The Identity of France in two volumes, History and Environment and People and Production, Fernand Braudel (HarperCollins, 1988, 1989) Braudel, who passed away in 1985, has been referred to as the “greatest of Europe’s historians.” He believed strongly in the necessity of world history, and his genius was in his ability to link people and events across all time periods in a single sentence. He once came up with the phrase “economic geography” to describe his approach to history. Braudel is better known for his monumental work The Mediterranean and the Mediterranean World in the Age of Philip II (Harper & Row, 1972, 1974), one of my favorite books of all time, but this book on France is equally unprecedented and fascinating.

Alistair Horne

Author and historian Sir Alistair Horne, who was awarded the French Légion d’Honneur in 1993 and received a knighthood in Britain in 2003 for his works on French history, has so brilliantly and engagingly written about France that I felt he deserved a space all his own here. His trilogy of books devoted to the three Franco-German conflicts over a seventy-year period are unmatched. The first volume in the series is The Fall of Paris: The Siege and the Commune 1870–71; the second is The Price of Glory: Verdun 1916, which has been continuously in print for nearly fifty years; and the third is To Lose a Battle: France 1940. All were originally published in hardcover in the sixties but are now available in paperback editions by Penguin. A read of just one of these outstanding books is revealing, but all three provide an eye-opening view of how the events were all related.
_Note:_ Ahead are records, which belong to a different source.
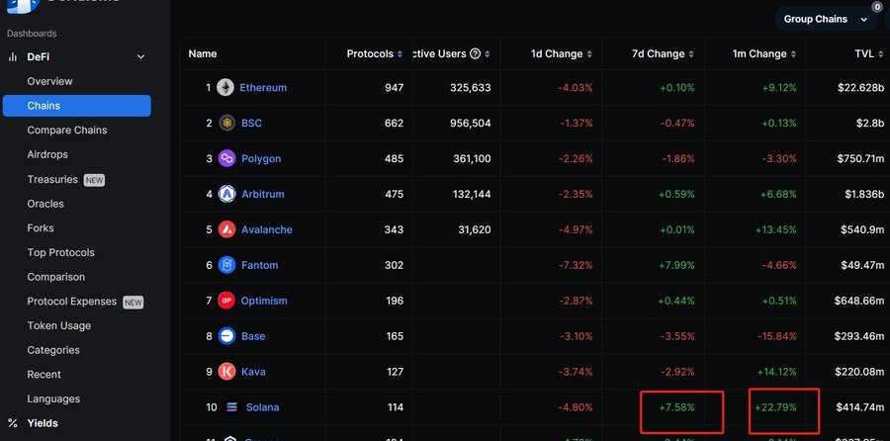890x441 pixels.
Task: Click the BSC chain logo icon
Action: pos(226,124)
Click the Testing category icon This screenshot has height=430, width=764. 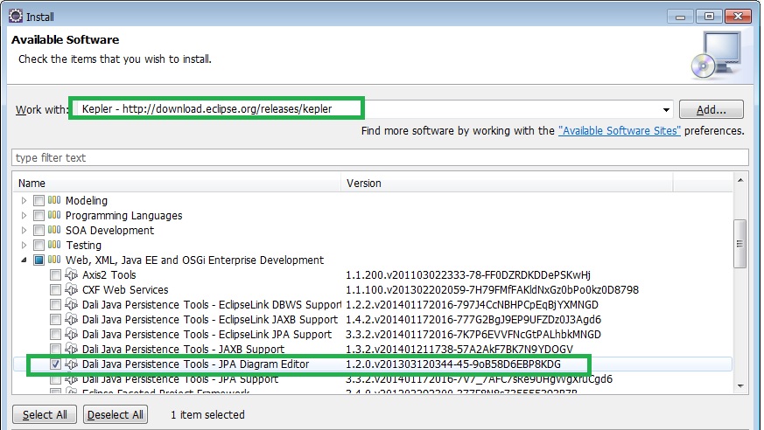coord(54,246)
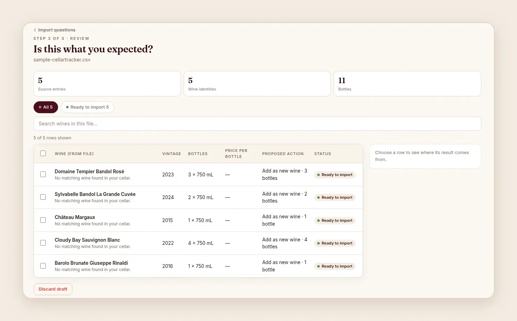Click the back chevron beside Import questions

35,30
La Belle France: A Short History (Knopf, 2005; Vintage, 2006) is the book I would recommend on the history of France if forced to name only one. As Horne wisely notes in his introduction, “The pursuit of harmony, though by no means always attainable, is what France is about.” La Belle France is enormously engaging and comprehensive, and happily both the paperback and hardcover editions include color illustrations. Horne acknowledges that ever since he wrote the Price of Glory trilogy, he’s been enticed by the “dangerously ambitious project of attempting a full-scale History of that complex, sometimes exasperating, but always fascinating country—France.” However dangerous the ambition, readers of this short history will be grateful for his effort.

A Savage War of Peace: Algeria 1954–1962 (Viking, 1978) is equally thorough yet conversational, and Horne again proves his ability to portray the big picture and the major players as well as the everyday lives of ordinary people living through events.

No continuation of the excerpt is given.